> [Stated problem]:
Convert the stretch of data from the line containing "The height and" through the line containing "click(40, 74)" into a JSON list of strings, one string per line, skipping blank lines. Leave the pictures out of the result.

> [Data listing]:
<<<<
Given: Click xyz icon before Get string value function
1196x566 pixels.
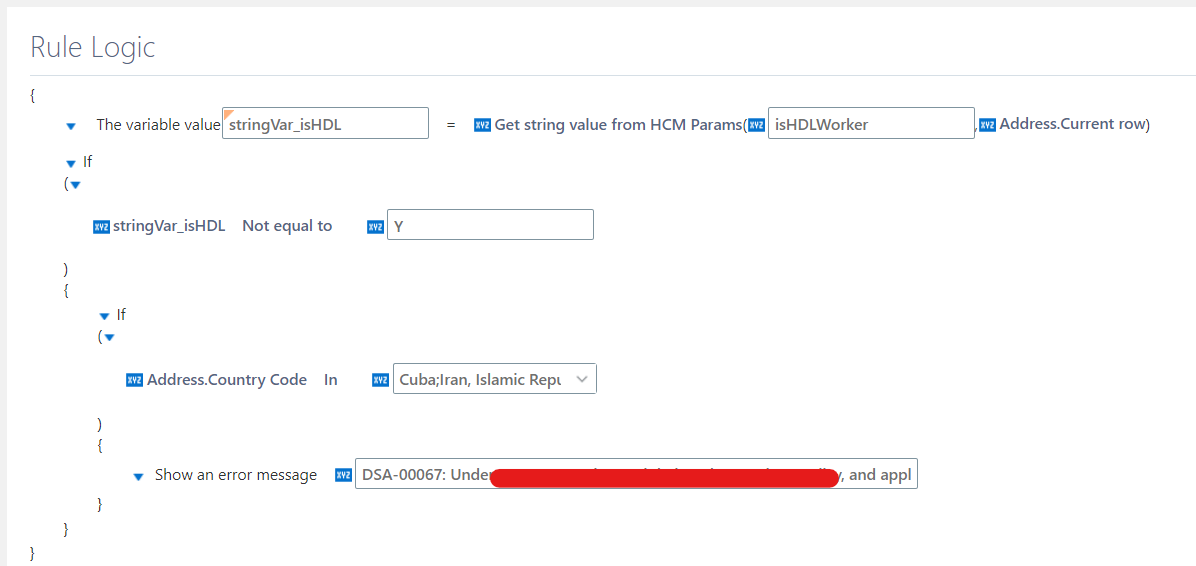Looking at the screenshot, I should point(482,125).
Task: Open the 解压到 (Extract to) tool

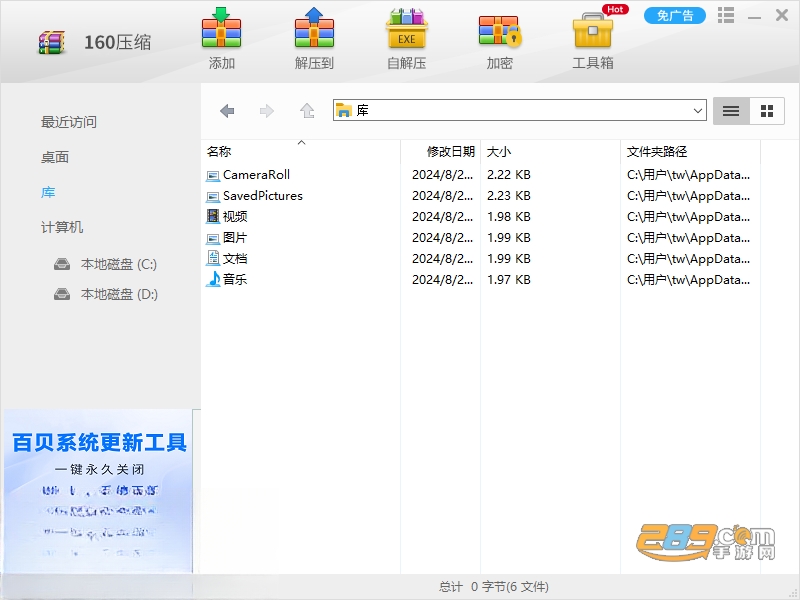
>>>>
<<<<
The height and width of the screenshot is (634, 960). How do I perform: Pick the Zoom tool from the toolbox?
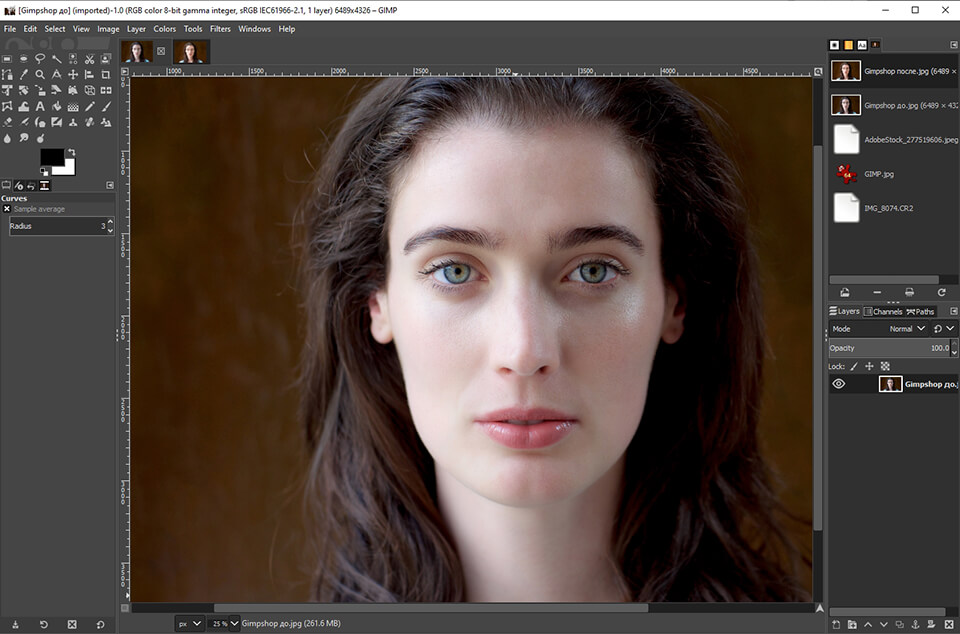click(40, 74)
>>>>
<<<<
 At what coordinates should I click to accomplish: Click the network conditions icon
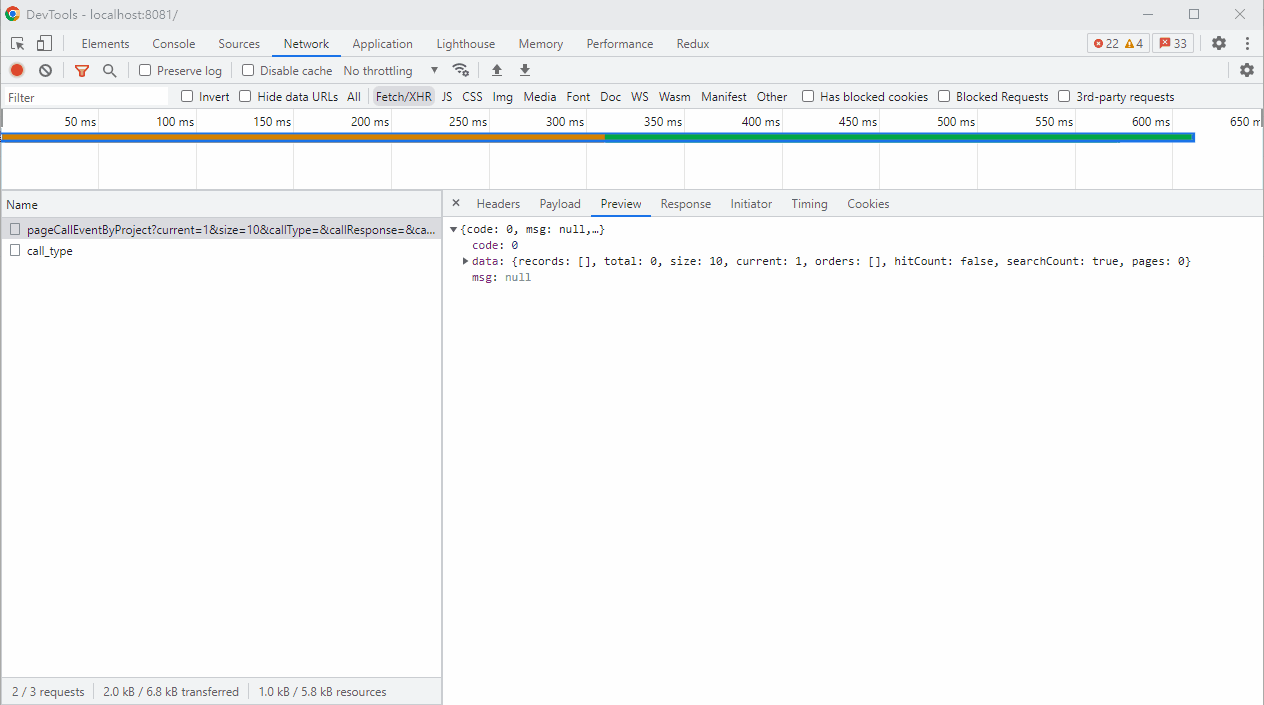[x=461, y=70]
>>>>
> [Written solution]:
[
  "The height and width of the screenshot is (634, 960). How do I perform: Pick the Zoom tool from the toolbox?",
  "click(40, 74)"
]